Nach den Ergebnissen des Ermittlungsverfahrens bestehen aber keine Hinweise darauf, dass die vom Beschwerdeführer persönlich postamtlich behobene Ausfertigung der Erledigung vom 10. April 2003 dem Beschwerdevertreter tatsächlich zugekommen wäre.

Daraus folgt, dass die belangte Behörde im Zeitpunkt der Erhebung der Säumnisbeschwerde den Berufungsbescheid noch nicht erlassen hatte und folglich mit der Erledigung der am 12. Dezember 2002 erhobenen Berufung länger als sechs Monate säumig war. Die Säumnisbeschwerde erweist sich daher als zulässig.

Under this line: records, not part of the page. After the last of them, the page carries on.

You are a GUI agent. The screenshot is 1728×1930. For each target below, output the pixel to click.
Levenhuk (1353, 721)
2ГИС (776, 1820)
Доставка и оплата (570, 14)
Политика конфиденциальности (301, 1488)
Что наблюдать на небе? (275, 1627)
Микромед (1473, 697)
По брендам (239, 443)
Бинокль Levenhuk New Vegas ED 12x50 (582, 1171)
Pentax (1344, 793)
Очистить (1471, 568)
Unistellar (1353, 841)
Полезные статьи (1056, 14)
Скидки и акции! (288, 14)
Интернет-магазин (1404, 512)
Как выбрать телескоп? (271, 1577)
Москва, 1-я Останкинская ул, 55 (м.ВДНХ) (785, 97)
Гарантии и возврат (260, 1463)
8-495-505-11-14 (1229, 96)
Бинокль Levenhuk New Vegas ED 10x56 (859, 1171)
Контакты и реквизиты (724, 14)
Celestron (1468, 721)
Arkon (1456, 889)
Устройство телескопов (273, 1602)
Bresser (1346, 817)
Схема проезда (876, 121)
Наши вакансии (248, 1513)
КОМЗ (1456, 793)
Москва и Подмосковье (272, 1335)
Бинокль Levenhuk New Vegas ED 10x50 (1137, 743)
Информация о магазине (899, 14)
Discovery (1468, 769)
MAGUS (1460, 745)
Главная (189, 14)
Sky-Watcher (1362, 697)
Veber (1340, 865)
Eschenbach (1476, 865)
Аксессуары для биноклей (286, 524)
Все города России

II. Zur Einstellung des Verfahrens:

Die belangte Behörde hat den versäumten Berufungsbescheid durch Zustellung der Erledigung vom 10. April 2003, Zl. Präs. K- 247/2002-1, an den Beschwerdevertreter am 8. Oktober 2003 erlassen. Auch wurde eine Abschrift derselben dem Verwaltungsgerichtshof vorgelegt. Das Verfahren über die Säumnisbeschwerde war daher gemäß § 36 Abs. 2 VwGG einzustellen.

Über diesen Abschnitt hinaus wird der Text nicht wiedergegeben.